++++ Extracted data ++++
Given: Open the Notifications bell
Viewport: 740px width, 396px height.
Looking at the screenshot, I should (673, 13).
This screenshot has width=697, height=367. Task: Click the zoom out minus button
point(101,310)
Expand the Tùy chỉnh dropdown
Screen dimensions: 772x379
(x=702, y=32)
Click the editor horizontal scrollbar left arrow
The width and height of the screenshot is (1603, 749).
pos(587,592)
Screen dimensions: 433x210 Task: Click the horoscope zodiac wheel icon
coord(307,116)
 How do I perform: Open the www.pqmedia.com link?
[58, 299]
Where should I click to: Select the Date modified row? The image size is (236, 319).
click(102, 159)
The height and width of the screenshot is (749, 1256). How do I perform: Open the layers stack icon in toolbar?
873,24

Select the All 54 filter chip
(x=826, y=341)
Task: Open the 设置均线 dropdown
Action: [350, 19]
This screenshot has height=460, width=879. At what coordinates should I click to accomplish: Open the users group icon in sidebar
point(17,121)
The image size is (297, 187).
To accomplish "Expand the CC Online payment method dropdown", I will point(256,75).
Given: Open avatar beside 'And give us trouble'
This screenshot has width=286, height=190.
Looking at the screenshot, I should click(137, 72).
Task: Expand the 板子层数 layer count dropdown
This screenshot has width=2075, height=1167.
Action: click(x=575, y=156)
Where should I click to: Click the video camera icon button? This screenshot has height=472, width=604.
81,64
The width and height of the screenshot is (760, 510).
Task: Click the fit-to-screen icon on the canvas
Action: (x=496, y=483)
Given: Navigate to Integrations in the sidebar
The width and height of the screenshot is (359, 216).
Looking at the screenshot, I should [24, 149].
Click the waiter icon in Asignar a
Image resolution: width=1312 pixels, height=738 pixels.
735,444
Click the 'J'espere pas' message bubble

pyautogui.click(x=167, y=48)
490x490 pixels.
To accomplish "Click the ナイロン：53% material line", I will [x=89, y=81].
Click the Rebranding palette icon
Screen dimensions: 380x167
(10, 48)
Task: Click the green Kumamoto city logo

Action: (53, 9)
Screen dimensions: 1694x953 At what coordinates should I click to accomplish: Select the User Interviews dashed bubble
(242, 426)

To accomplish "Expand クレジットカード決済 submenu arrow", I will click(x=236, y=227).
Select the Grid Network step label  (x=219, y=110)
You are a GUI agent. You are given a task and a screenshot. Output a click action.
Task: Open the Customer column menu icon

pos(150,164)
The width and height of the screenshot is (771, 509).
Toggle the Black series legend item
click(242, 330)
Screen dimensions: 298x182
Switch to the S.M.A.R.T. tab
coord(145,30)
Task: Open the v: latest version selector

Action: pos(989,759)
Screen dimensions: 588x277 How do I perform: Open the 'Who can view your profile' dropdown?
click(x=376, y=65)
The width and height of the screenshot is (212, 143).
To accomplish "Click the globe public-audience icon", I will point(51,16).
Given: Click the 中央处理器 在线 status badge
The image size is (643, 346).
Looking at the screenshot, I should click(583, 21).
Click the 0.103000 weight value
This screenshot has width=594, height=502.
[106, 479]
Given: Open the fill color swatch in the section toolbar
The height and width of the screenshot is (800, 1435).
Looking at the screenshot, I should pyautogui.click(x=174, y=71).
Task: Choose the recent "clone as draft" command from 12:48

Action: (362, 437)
++++
Rewrite all of the items above, replacing every "Where should I click to" with "Where do I click to" and leaving everything else unchanged.

• Result for this task:
Given: Open the Notifications bell
Viewport: 740px width, 396px height.
Looking at the screenshot, I should (673, 13).
This screenshot has width=697, height=367. Task: Click the zoom out minus button
point(101,310)
Expand the Tùy chỉnh dropdown
Screen dimensions: 772x379
(x=702, y=32)
Click the editor horizontal scrollbar left arrow
The width and height of the screenshot is (1603, 749).
pos(587,592)
Screen dimensions: 433x210 Task: Click the horoscope zodiac wheel icon
coord(307,116)
 How do I perform: Open the www.pqmedia.com link?
[58, 299]
Where do I click to: Select the Date modified row? The image size is (236, 319).
click(102, 159)
The height and width of the screenshot is (749, 1256). How do I perform: Open the layers stack icon in toolbar?
873,24

Select the All 54 filter chip
(x=826, y=341)
Task: Open the 设置均线 dropdown
Action: [350, 19]
This screenshot has height=460, width=879. At what coordinates should I click to accomplish: Open the users group icon in sidebar
point(17,121)
The image size is (297, 187).
To accomplish "Expand the CC Online payment method dropdown", I will point(256,75).
Given: Open avatar beside 'And give us trouble'
This screenshot has width=286, height=190.
Looking at the screenshot, I should click(137, 72).
Task: Expand the 板子层数 layer count dropdown
This screenshot has width=2075, height=1167.
Action: click(x=575, y=156)
Where do I click to: Click the video camera icon button? This screenshot has height=472, width=604.
81,64
The width and height of the screenshot is (760, 510).
Task: Click the fit-to-screen icon on the canvas
Action: (x=496, y=483)
Given: Navigate to Integrations in the sidebar
The width and height of the screenshot is (359, 216).
Looking at the screenshot, I should [24, 149].
Click the waiter icon in Asignar a
Image resolution: width=1312 pixels, height=738 pixels.
735,444
Click the 'J'espere pas' message bubble

pyautogui.click(x=167, y=48)
490x490 pixels.
To accomplish "Click the ナイロン：53% material line", I will [x=89, y=81].
Click the Rebranding palette icon
Screen dimensions: 380x167
(10, 48)
Task: Click the green Kumamoto city logo

Action: (53, 9)
Screen dimensions: 1694x953 At what coordinates should I click to accomplish: Select the User Interviews dashed bubble
(242, 426)

To accomplish "Expand クレジットカード決済 submenu arrow", I will click(x=236, y=227).
Select the Grid Network step label  (x=219, y=110)
You are a GUI agent. You are given a task and a screenshot. Output a click action.
Task: Open the Customer column menu icon

pos(150,164)
The width and height of the screenshot is (771, 509).
Toggle the Black series legend item
click(242, 330)
Screen dimensions: 298x182
Switch to the S.M.A.R.T. tab
coord(145,30)
Task: Open the v: latest version selector

Action: pos(989,759)
Screen dimensions: 588x277 How do I perform: Open the 'Who can view your profile' dropdown?
click(x=376, y=65)
The width and height of the screenshot is (212, 143).
To accomplish "Click the globe public-audience icon", I will point(51,16).
Given: Click the 中央处理器 在线 status badge
The image size is (643, 346).
Looking at the screenshot, I should click(583, 21).
Click the 0.103000 weight value
This screenshot has width=594, height=502.
[106, 479]
Given: Open the fill color swatch in the section toolbar
The height and width of the screenshot is (800, 1435).
Looking at the screenshot, I should pyautogui.click(x=174, y=71).
Task: Choose the recent "clone as draft" command from 12:48

Action: (362, 437)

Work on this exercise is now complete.